Solved – the difference between a hierarchical linear regression and an ordinary least squares (OLS) regression

least squaresmixed modelmultilevel-analysisregression

I am conducting a research whereby I have a few independent variables (all of them are dummies), moderators (one is a dummy, the other is continuous) and a continuous dependent variable.

I was told to use the ordinary least squares regression (OLS), but what is the difference between the OLS regression and a hierarchical linear regression analysis?

Best Answer

Building hierarchical models is all about comparing groups. The power of the model is that you can treat the information about a particular group as evidence relating how that group compares to the aggregate behavior for a particular level, so if you don't have a lot of information about a single group, that group gets pushed towards the mean for the level. Here's an example:

Let's say we wanted to build a linear model describing student literacy (perhaps as a function of grade-level and socioeconomic status) for a region. What's the best way to go about this? One naive way would be to just treat all the students in the region as one big group and calculate an OLS model for literacy rates at each grade level. There's nothing exactly wrong with this, but let's say that for a particular student, we know that they attend an especially good school out in the burbs. Is it really fair to apply the county-wide average literacy for their grade to this student? Of course not, their literacy will probably be higher than average because of our observation about their school. So as an alternative, we could develop a separate model for each school. This is great for big schools, but again: what about those small private schools? If we only have 15 kids in a class, we're probably not going to have a very accurate model.

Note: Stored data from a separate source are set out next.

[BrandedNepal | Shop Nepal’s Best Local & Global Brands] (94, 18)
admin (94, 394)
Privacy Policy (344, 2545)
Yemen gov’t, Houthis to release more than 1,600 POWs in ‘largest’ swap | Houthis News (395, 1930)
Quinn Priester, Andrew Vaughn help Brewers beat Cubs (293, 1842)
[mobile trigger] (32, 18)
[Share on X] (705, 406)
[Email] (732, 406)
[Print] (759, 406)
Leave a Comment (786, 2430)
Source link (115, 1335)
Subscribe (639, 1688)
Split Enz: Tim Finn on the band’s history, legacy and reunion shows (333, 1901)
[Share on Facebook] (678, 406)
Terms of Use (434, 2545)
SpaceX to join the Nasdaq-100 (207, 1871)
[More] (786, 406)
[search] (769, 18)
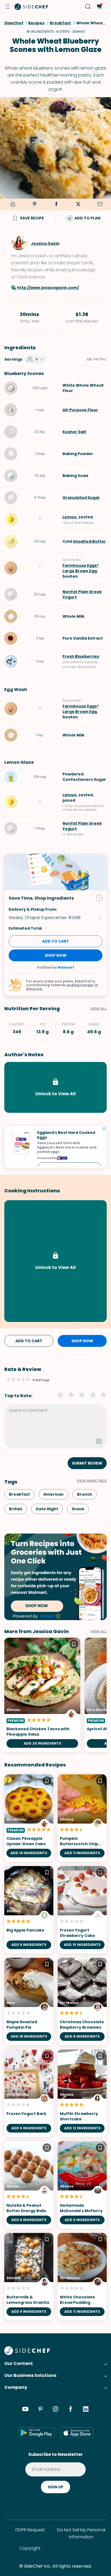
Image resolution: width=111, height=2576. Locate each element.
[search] (88, 6)
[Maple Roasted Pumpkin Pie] (28, 2001)
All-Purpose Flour (80, 410)
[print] (12, 205)
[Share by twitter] (78, 204)
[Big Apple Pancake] (28, 1909)
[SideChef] (27, 2353)
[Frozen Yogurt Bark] (28, 2093)
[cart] (99, 6)
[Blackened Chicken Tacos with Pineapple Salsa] (42, 1695)
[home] (31, 6)
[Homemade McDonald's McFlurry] (82, 2185)
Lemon (70, 517)
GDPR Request (30, 2530)
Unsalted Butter (89, 541)
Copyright (29, 2548)
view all (98, 1631)
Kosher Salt (74, 432)
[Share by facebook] (56, 204)
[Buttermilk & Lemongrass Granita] (28, 2276)
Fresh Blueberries (81, 656)
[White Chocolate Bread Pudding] (82, 2276)
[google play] (36, 2432)
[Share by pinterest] (34, 204)
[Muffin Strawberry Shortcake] (82, 2093)
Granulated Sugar (81, 497)
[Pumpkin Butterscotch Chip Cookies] (82, 1818)
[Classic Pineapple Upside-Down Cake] (28, 1818)
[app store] (77, 2432)
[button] (7, 6)
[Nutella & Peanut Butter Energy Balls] (28, 2185)
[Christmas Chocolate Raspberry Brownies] (82, 2001)
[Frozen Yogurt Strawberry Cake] (82, 1909)
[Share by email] (100, 204)
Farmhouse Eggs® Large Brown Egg (81, 568)
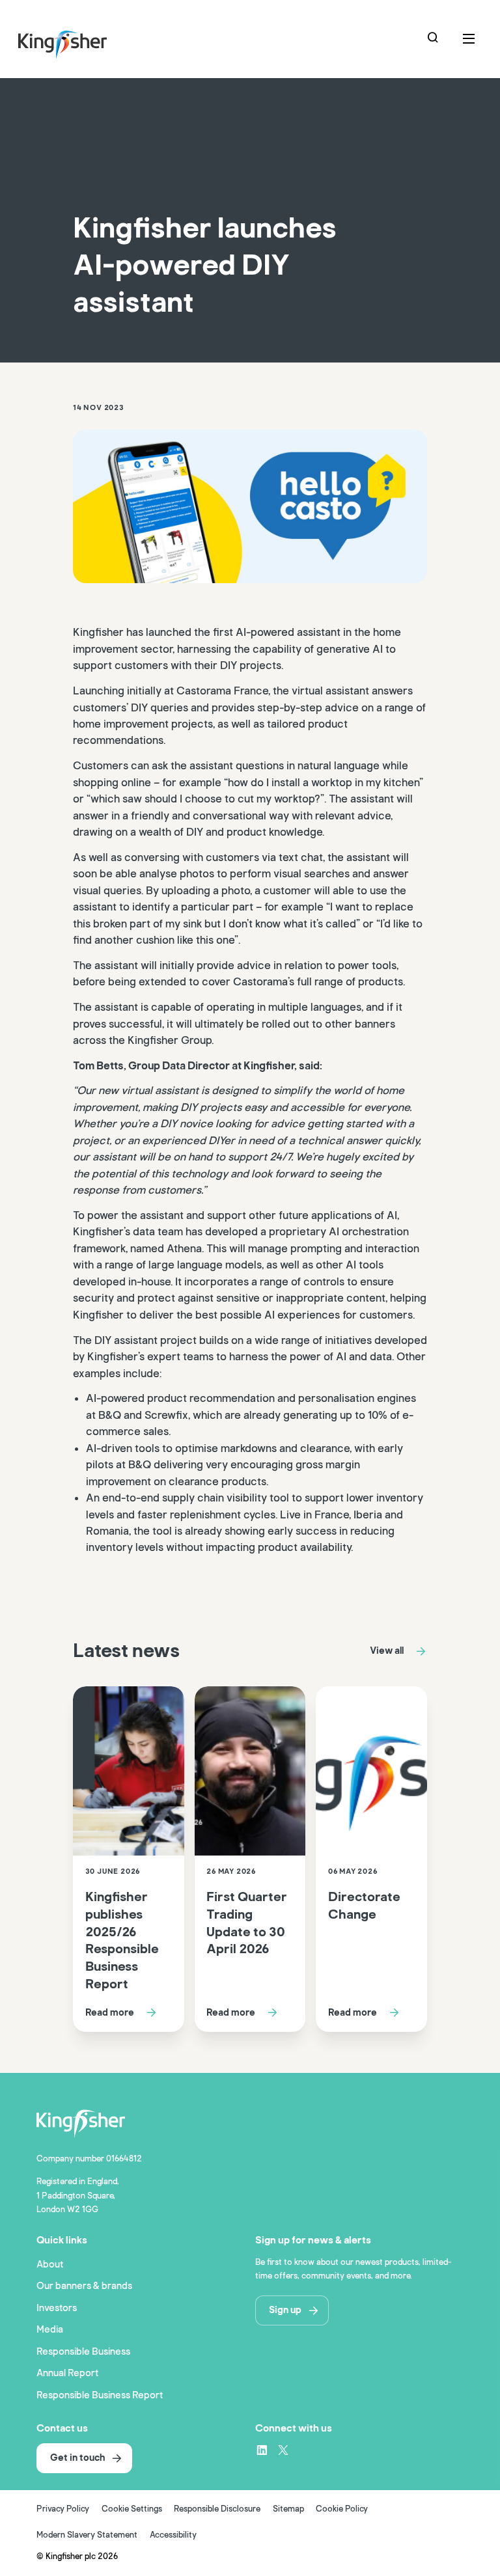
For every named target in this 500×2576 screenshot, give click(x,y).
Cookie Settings (132, 2509)
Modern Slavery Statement (86, 2535)
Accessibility (173, 2535)
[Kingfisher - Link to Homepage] (80, 41)
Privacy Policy (62, 2509)
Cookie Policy (342, 2509)
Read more (109, 2012)
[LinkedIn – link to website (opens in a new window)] (261, 2449)
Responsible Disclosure (217, 2509)
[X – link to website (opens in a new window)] (283, 2449)
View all (387, 1650)
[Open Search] (434, 39)
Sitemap (288, 2509)
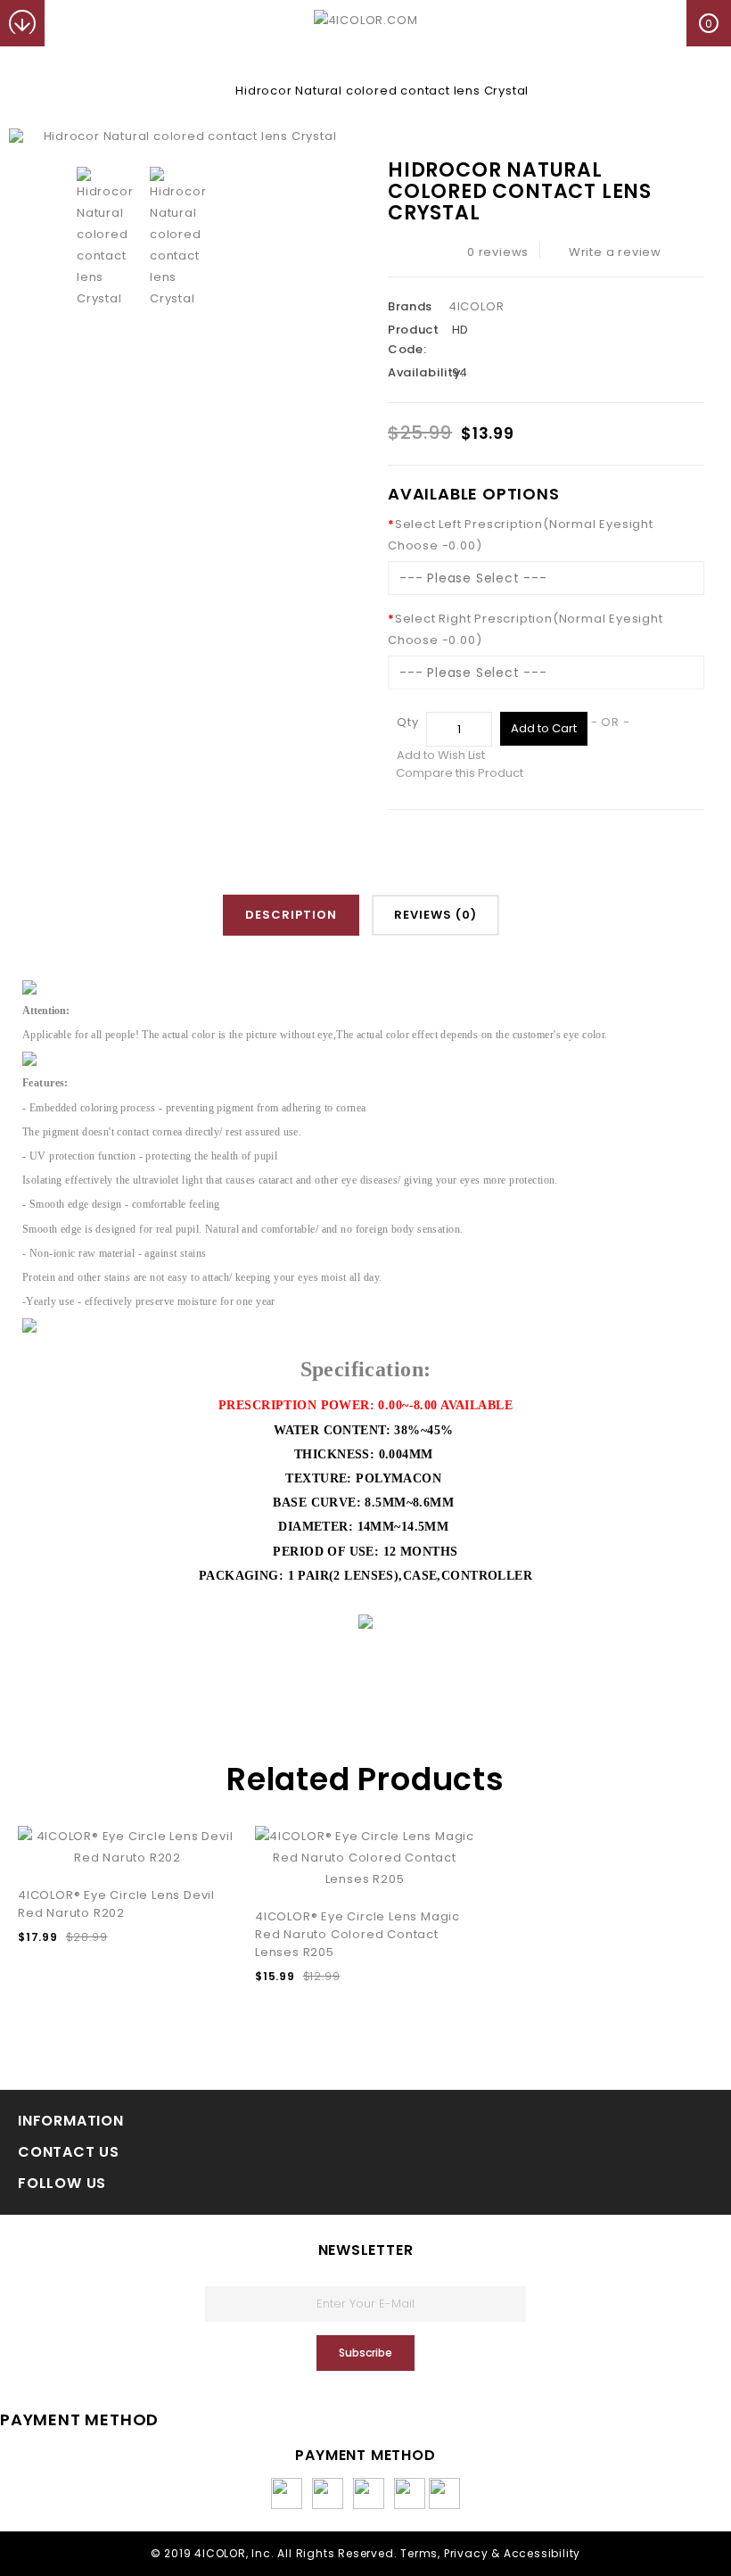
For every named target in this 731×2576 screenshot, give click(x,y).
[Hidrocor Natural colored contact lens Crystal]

Hierarchical models allow us to do both simultaneously. At one level, we calculate the literacy rate for the entire region. At another level, we calculate the school-specific literacy rates. The less information we have about a particular school, the more closely it will approximate the across-school mean. This also allows us to step up the model to consider other school districts, and maybe even go a level higher to compare literacy between states or even consider differences between countries. Anything going on all the way up at the country level won't have a huge impact all the way down at the county level because there are so many levels in between, but information is information and we should allow it the opportunity to influence our results, especially where we have very little data.

So if we have very little data on a particular school, but we know how schools in that country, state, and county generally behave, we can make some informed inferences about that school and treat new information as evidence against our beliefs informed by the larger groups (the higher levels in the hierarchy).